ЧТО НУЖНО СДЕЛАТЬ -
[a] Ответьте на вопросы по отрывку о Блоке.
(i) Какого числа Блок пишет в «Дневнике» об очищении атмосферы на литературном фронте?
(ii) Какой «мажорной» эпохе уступает место «минорная» чеховщина 80-х годов?
(iii) Как Блок-пессимист толкует закономерность смены «мажорных» и «минорных» эпох?
[b] Пожалуйста, продолжите отрывок о Блоке, начиная сразу после его последнего предложения.

ФРАГМЕНТ ДОКУМЕНТА -
* * *
Блок чувствует этот конец; 22 марта он пишет в «Дневнике»: «По всему литературному фронту идет очищение атмосферы. Это — отрадно, но и тяжело также. Люди перестают притворяться, будто „понимают символизм“ и будто любят его. Скоро перестанут притворяться в любви к искусству. Искусство и религия умирают в мире, мы идем в катакомбы, нас презирают окончательно. Самый жестокий вид гонения — полное равнодушие… Футуристы в целом, вероятно, явление более крупное, чем акмеизм. Последние — хилы: Гумилева тяжелит „вкус“; багаж у него тяжелый (от Шекспира до… Теофиля Готье), а Городецкого держат, как застрельщика с именем, думаю, что Гумилев конфузится и шокируется им нередко».
На смену трагическому мироощущению символистов — их тоске, отчаянию, предчувствию гибели — идет новая жизнерадостность, оптимизм и «веселое ремесло» акмеистов и футуристов. Этот «мажорный тон» и официальная «бодрость» молодежи удручают Блока. «Все, кажется, благородно и бодро, — записывает он 11 марта, — а скоро придется смертельно затосковать о предреволюционной „развратности“ эпохи „Мира искусства“. Пройдет еще пять лет, и „нравственность“ и „бодрость“ подготовят новую „революцию“ (может быть, от них так уж станет нестерпимо жить, как ни от какого отчаяния, ни от какой тоски). Это все делают не люди, а с ними делается: отчаяние и бодрость, пессимизм и акмеизм, „омертвление“ и „оживление“, реакция и революция… то, что называют „жизнью“ самые здоровые из нас, есть не более, чем сплетня о жизни».
Блок догадывается о законе чередования в русской жизни «мажорных» и «минорных» эпох; действительно, регулярность таких смен в XIX и XX столетиях поразительна: «мажорная» эпоха Отечественной войны сменяется «минорным» романтизмом 30-х и 40-х годов; «мажорное» строительство 60-х годов уступает место «минорной» чеховщине 80-х; «мажор» «Возрождения» начала нового века кончается минором «вырождения» в конце первого десятилетия и снова звучит «мажором» акмеистов и футуристов. Блок-пессимист толкует эту закономерность как исторический фатум: «не люди делают, а с ними делается».
* * *
Необработанные строки:

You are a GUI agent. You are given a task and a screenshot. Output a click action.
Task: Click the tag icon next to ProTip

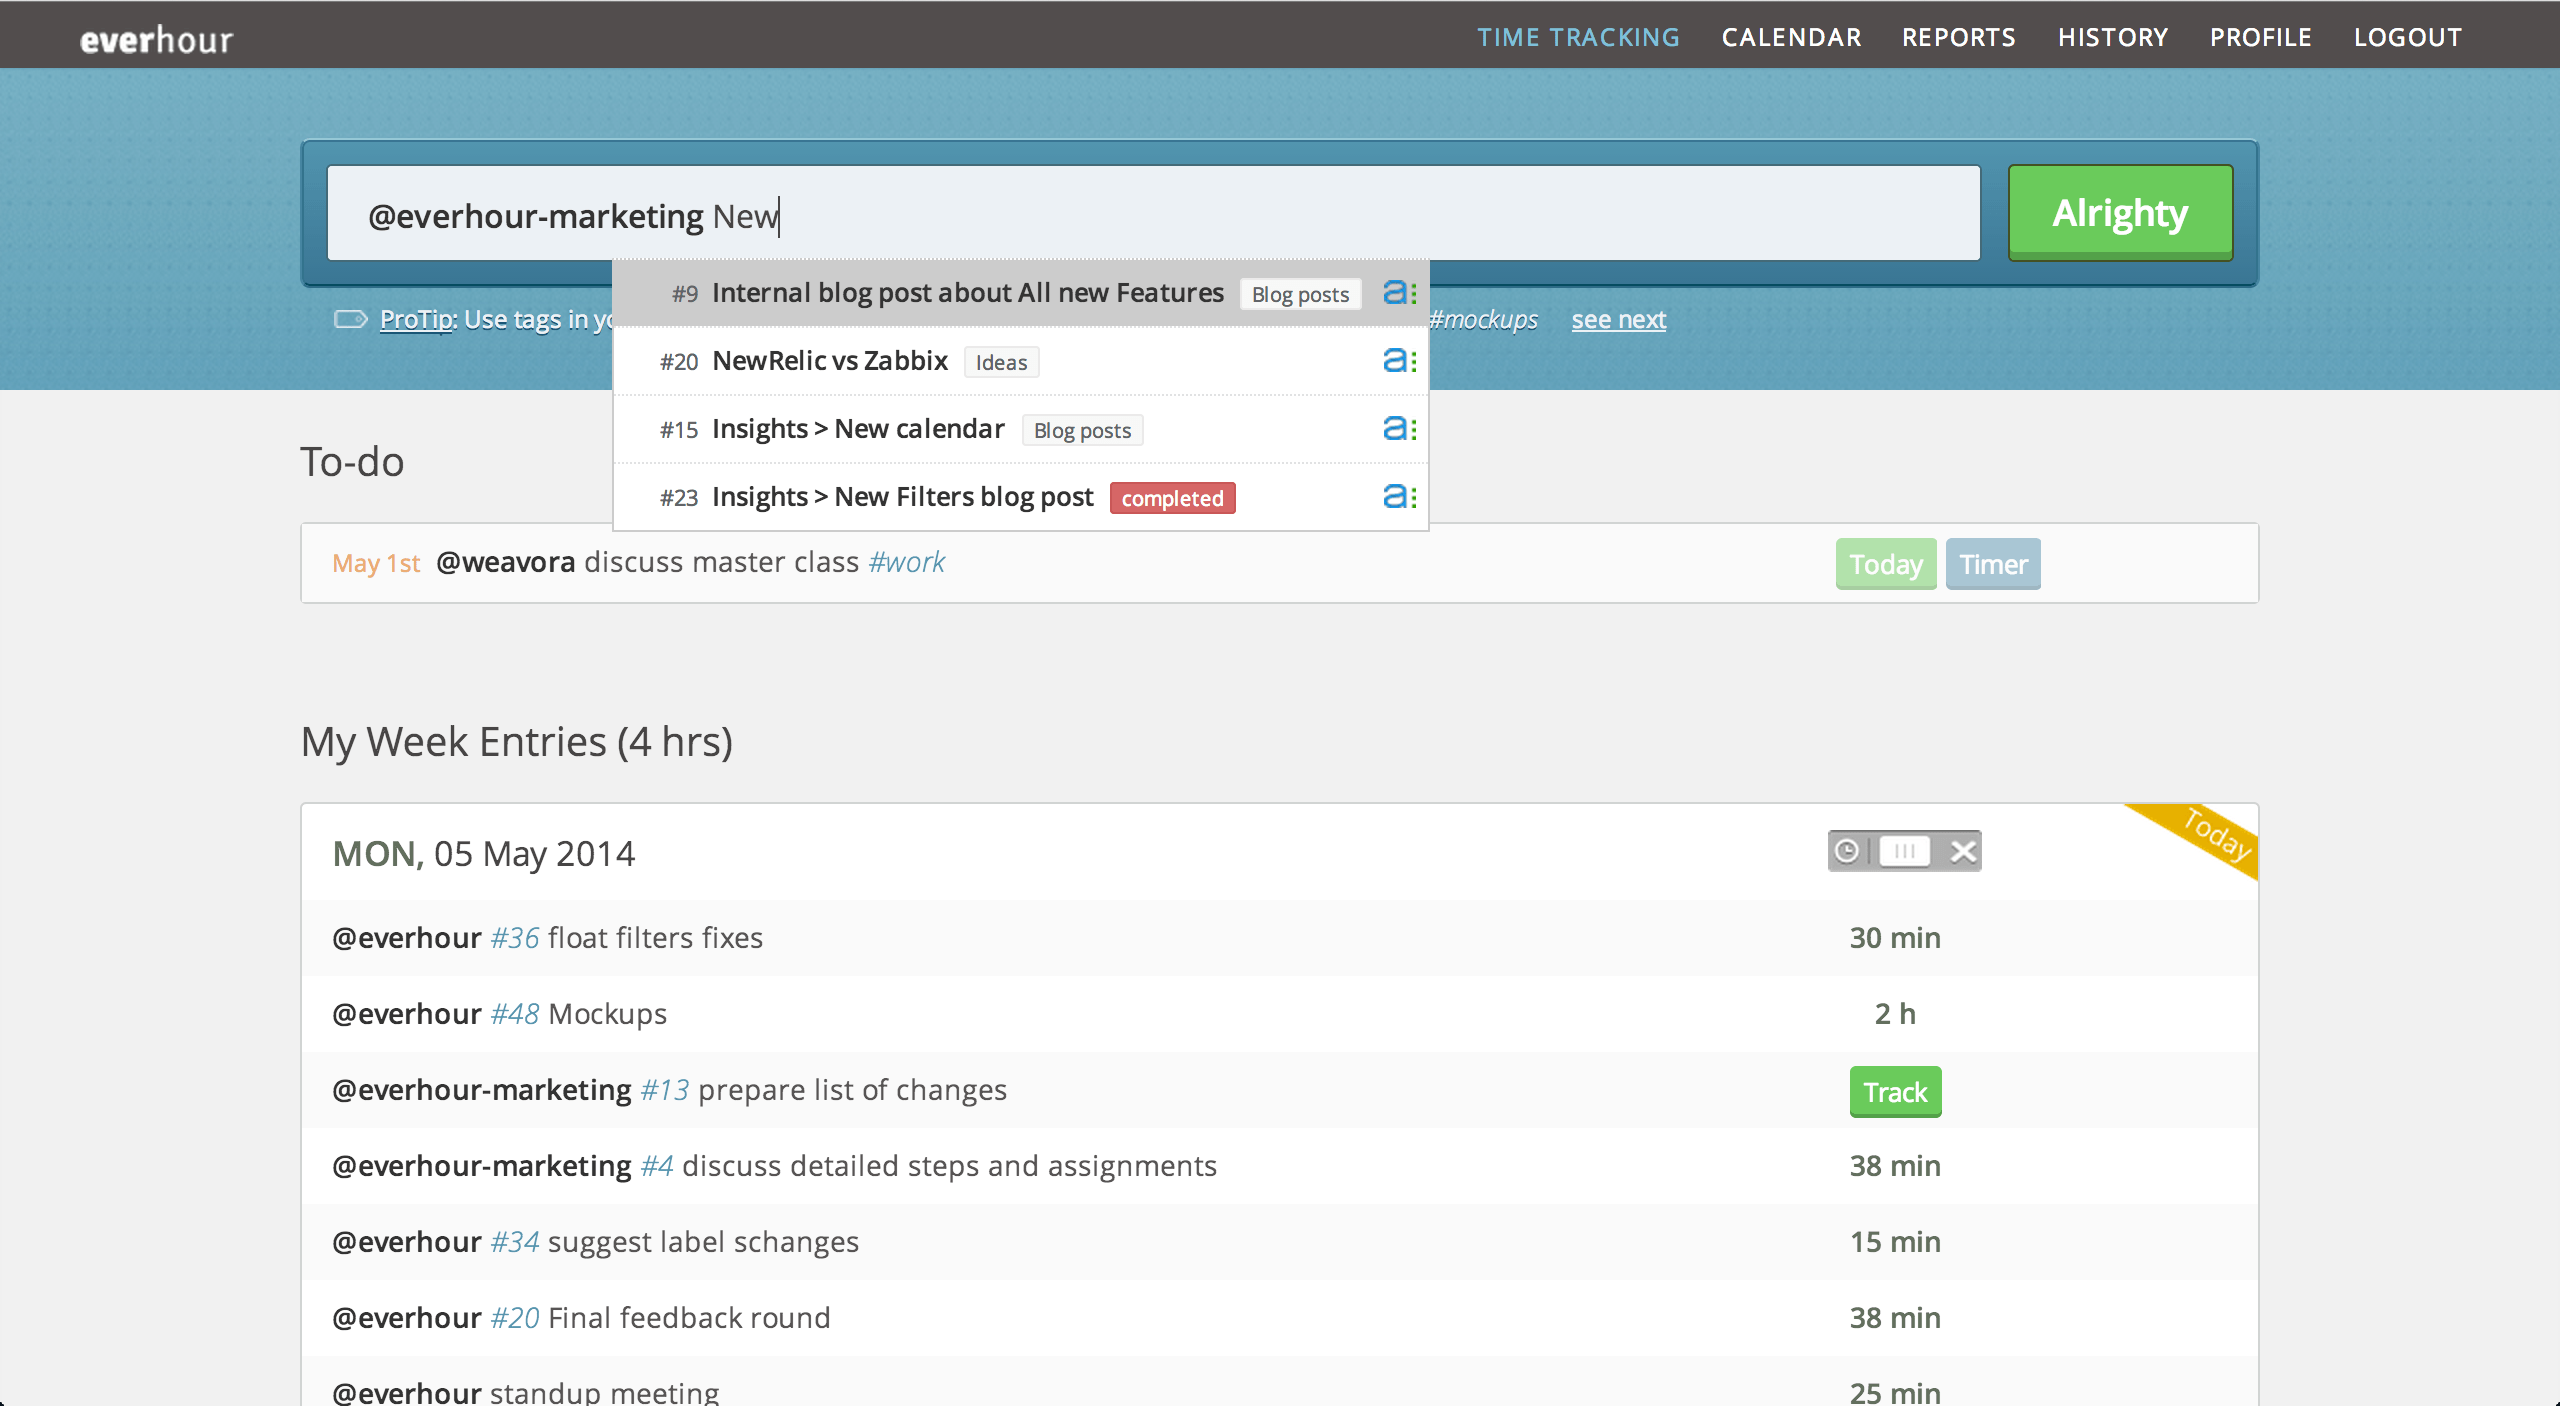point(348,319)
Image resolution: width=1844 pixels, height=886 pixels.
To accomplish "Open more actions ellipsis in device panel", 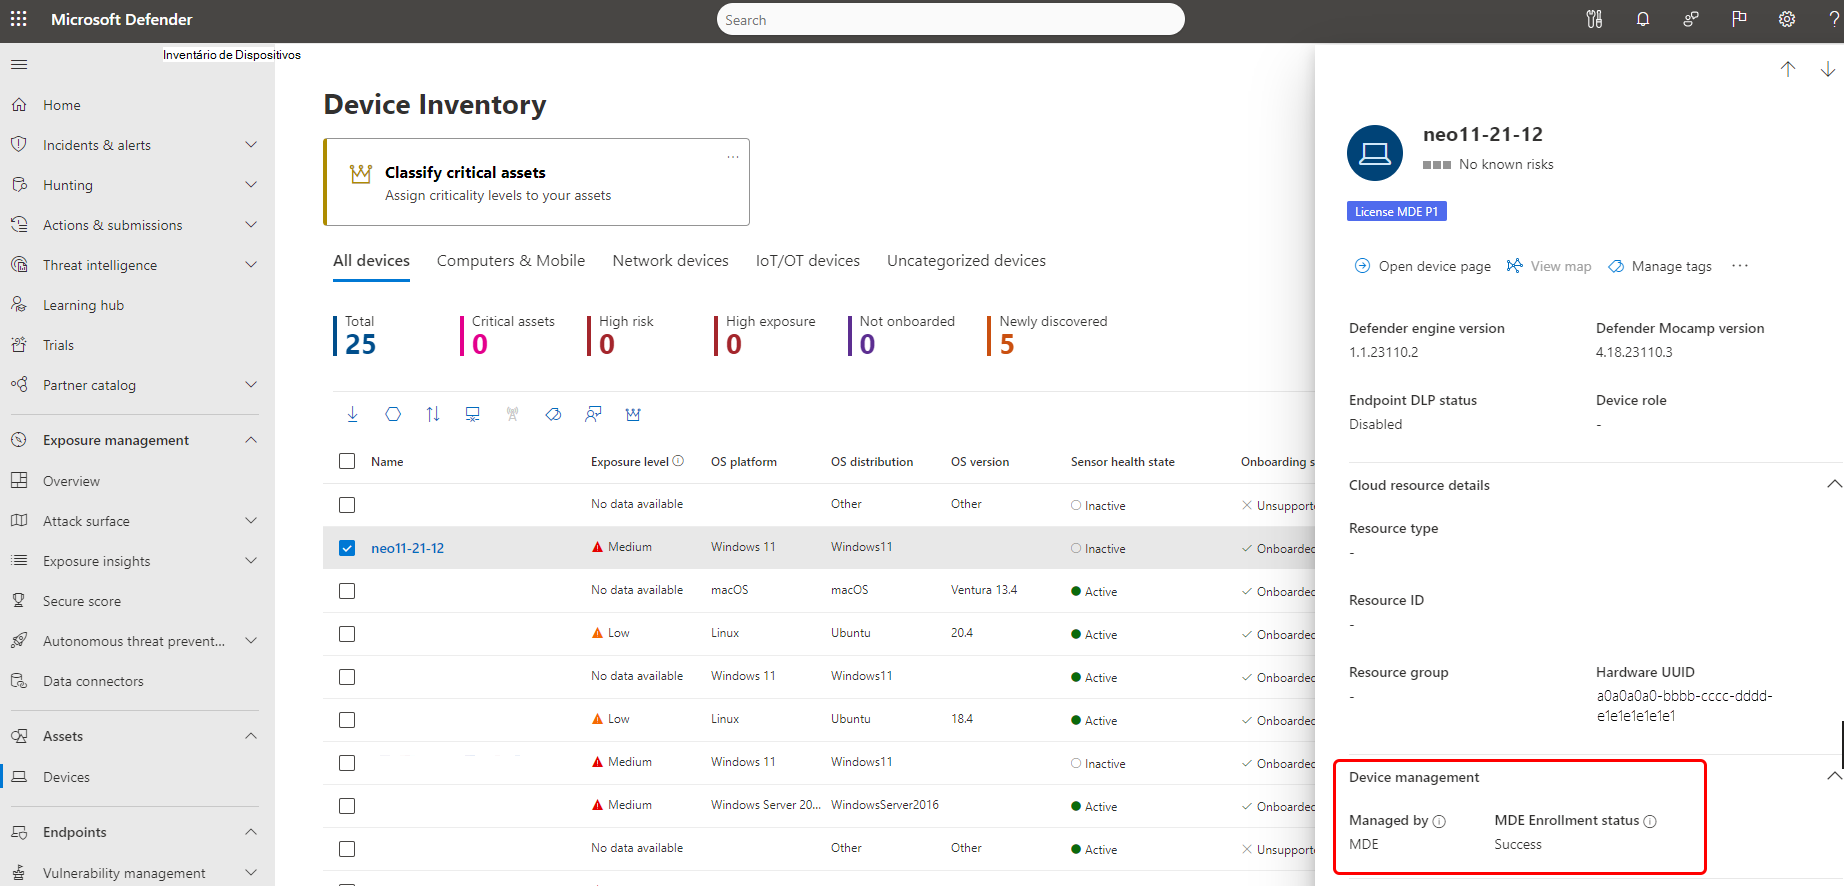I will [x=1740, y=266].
* * *
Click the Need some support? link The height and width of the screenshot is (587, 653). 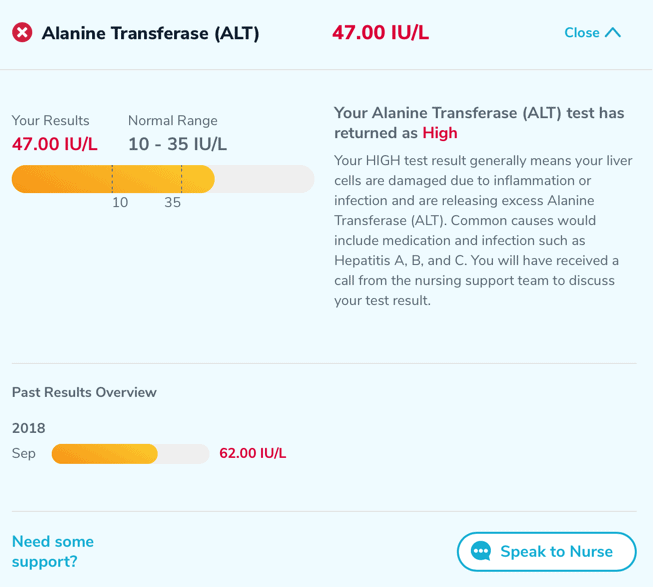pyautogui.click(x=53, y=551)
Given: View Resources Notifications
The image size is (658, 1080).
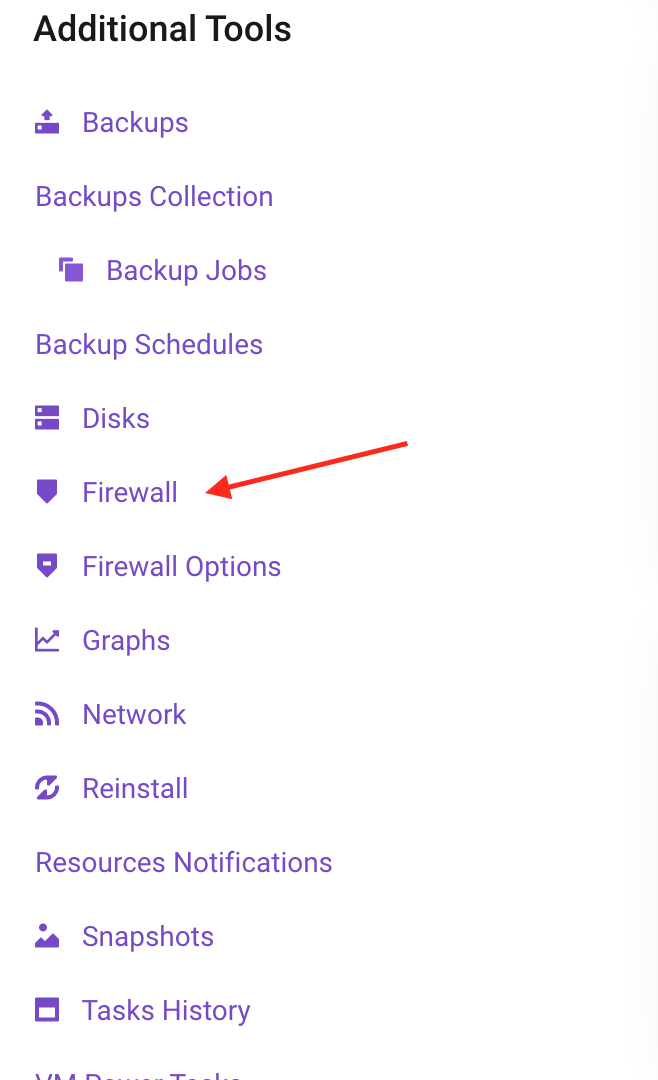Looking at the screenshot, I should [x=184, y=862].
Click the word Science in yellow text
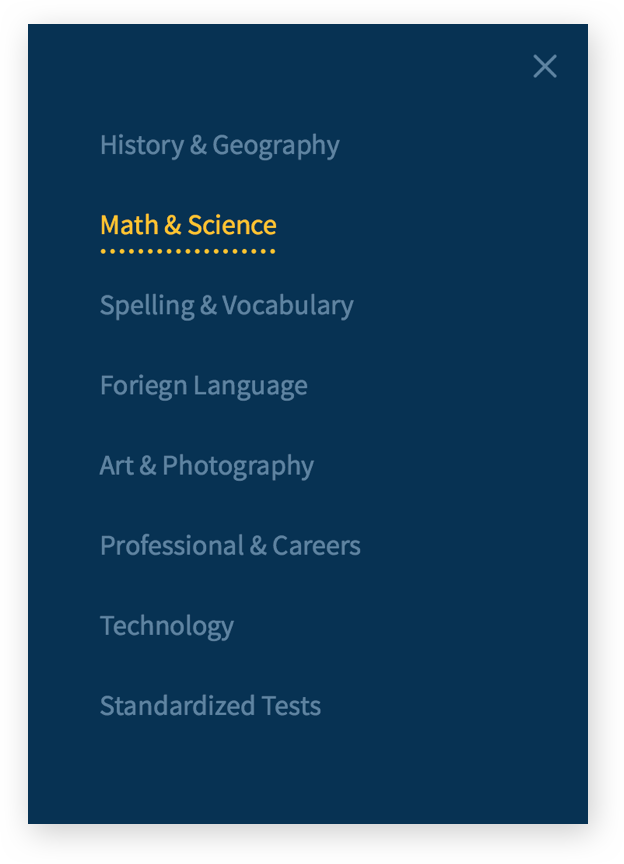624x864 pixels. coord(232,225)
* * *
ОЖИДАЕМЫЕ ОТВЕТЫ -
[a]
(i) 22 марта.
(ii) «Мажорному» строительству 60-х годов.
(iii) Как исторический фатум: «не люди делают, а с ними делается».

[b]
Поэт радуется «очищению атмосферы», но какая пустыня вокруг него! Ни единомышленников, ни друзей. Он— один. В «Дневнике» производится смотр «рассеянной армии»: «Философов брюзжит, либеральничает, Мережковский читает доклады о „Св. Льве“, одинаково компрометируя и Толстого и святых. Гиппиус строчит свои бездарные религиозно-политические романы. А. Белый — слишком во многом нас жизнь разделила. М. И. Терещенко уходит в свои дела… Остальных просто нет для меня — тех, которые „были“ (В. Иванов, Чулков…)» (29 апреля).
Иногда, в редкие минуты душевной бодрости, поэт принимает свое одиночество как счастливый дар. 10 февраля, в морозный, солнечный день он пишет: «Пора развязать руки. Я больше не школьник. Никаких символизмов больше— один отвечаю за себя, один — и могу еще быть моложе молодых поэтов „среднего возраста“, обремененных потомством и акмеизмом… Весь день в Шувалове— снег и солнце — чудо!»
Этот выпад против Гумилева— не единственный; в другом месте «Дневника» Блок отмечает: «Ненависть к акмеизму». 20 апреля заметка: «В акмеизме, будто есть „новое мироощущение“, лопочет Городецкий в телефон. Я говорю— зачем хотите „называться“, ничем вы не отличаетесь от нас… Я говорю: главное, пишите свое».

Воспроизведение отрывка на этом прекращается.